Returns stamp and meta paths on the local filesystem.

complete() bool[source]#

If the task has any outputs, return True if all outputs exist. Otherwise, return False.

However, you may freely override this method with custom logic.

class swh.dataset.luigi.AthenaDatabaseTarget(name: str, table_names: Set[str])[source]#

Bases: Target

Target for the existence of a database on Athena.

exists() bool[source]#

Returns True if the Target exists and False otherwise.

class swh.dataset.luigi.CreateAthena(*args, **kwargs)[source]#

Bases: Task

Creates tables on AWS Athena pointing to a given graph dataset on S3.

Example invocation:

luigi --local-scheduler --module swh.dataset.luigi CreateAthena                 --ExportGraph-config=graph.staging.yml                 --athena-db-name=swh_20221108                 --object-types=origin,origin_visit                 --s3-export-path=s3://softwareheritage/graph/swh_2022-11-08                 --s3-athena-output-location=s3://softwareheritage/graph/tmp/athena

which is equivalent to this CLI call:

swh dataset athena create –database-name swh_20221108 –location-prefix s3://softwareheritage/graph/swh_2022-11-08 –output-location s3://softwareheritage/graph/tmp/athena –replace-tables

object_types = <luigi.parameter.EnumListParameter object>#
s3_export_path = <swh.dataset.luigi.S3PathParameter object>#
s3_athena_output_location = <swh.dataset.luigi.S3PathParameter object>#
athena_db_name = <luigi.parameter.Parameter object>#
requires() List[Task][source]#

Returns the corresponding UploadExportToS3 instance, with ORC as only format.

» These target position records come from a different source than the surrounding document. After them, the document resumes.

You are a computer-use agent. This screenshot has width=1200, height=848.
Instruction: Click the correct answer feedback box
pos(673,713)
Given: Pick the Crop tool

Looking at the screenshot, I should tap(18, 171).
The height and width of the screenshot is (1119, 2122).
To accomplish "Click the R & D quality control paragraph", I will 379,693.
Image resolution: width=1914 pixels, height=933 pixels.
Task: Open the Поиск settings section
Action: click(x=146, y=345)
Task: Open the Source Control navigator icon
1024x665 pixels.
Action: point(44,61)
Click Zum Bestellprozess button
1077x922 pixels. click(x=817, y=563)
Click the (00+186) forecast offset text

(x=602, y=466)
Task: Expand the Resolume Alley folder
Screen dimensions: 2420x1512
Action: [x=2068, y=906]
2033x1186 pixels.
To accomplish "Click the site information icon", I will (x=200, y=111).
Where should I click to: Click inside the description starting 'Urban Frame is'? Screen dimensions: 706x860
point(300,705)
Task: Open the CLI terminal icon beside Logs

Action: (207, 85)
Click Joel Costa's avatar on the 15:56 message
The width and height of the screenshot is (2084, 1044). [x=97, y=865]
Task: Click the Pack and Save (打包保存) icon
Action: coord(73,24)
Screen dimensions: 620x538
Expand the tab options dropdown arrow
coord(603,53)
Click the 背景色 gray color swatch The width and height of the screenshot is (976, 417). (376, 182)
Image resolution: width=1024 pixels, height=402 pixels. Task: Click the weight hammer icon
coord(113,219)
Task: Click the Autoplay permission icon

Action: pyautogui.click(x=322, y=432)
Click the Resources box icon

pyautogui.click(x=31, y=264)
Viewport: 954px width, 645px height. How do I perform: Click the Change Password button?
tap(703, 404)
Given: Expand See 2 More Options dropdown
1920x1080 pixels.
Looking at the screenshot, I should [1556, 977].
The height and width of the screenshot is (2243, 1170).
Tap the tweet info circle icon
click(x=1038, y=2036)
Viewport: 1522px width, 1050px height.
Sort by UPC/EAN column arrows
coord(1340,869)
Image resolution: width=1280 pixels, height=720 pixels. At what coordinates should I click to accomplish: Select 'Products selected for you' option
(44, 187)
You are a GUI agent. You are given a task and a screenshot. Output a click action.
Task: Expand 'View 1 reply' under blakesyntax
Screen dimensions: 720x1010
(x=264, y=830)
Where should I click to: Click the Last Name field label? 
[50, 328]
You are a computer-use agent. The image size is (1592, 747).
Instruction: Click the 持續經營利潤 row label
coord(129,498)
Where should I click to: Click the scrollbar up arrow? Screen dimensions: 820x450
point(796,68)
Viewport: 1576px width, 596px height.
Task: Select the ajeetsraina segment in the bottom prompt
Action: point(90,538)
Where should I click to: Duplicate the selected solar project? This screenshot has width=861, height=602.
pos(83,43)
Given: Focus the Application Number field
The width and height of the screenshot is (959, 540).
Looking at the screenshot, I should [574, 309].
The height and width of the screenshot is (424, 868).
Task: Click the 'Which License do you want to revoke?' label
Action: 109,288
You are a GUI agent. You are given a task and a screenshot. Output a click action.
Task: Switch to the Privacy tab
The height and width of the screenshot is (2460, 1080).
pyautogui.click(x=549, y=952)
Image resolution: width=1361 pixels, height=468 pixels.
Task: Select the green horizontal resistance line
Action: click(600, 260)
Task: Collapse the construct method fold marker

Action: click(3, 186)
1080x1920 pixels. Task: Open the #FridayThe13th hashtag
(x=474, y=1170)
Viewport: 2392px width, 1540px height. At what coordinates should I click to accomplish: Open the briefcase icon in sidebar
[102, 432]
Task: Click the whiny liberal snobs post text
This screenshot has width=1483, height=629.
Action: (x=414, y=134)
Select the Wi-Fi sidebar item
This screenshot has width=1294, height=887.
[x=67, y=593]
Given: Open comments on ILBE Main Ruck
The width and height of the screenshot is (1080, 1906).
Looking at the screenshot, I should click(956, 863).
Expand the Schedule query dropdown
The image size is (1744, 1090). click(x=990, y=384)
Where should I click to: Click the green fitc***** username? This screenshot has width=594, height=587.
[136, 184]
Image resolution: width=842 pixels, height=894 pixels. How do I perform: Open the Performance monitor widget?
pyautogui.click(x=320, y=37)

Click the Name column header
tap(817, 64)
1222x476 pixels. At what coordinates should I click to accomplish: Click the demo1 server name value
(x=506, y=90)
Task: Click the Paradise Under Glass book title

output() List[Target][source]#

Returns an instance of AthenaDatabaseTarget.

run() None[source]#

Creates tables from the ORC dataset.

class swh.dataset.luigi.RunExportAll(*args, **kwargs)[source]#

Bases: WrapperTask

Runs both the S3 and Athena export.

Example invocation:

luigi --local-scheduler --module swh.dataset.luigi RunExportAll                 --ExportGraph-config=graph.staging.yml                 --ExportGraph-processes=12                 --UploadExportToS3-local-export-path=/tmp/export_2022-11-08_staging/                 --formats=edges                 --s3-export-path=s3://softwareheritage/graph/swh_2022-11-08                 --athena-db-name=swh_20221108                 --object-types=origin,origin_visit                 --s3-athena-output-location=s3://softwareheritage/graph/tmp/athena
formats = <luigi.parameter.EnumListParameter object>#
object_types = <luigi.parameter.EnumListParameter object>#
s3_export_path = <swh.dataset.luigi.S3PathParameter object>#
s3_athena_output_location = <swh.dataset.luigi.S3PathParameter object>#
athena_db_name = <luigi.parameter.Parameter object>#
requires() List[Task][source]#

Returns instances of CreateAthena and UploadExportToS3.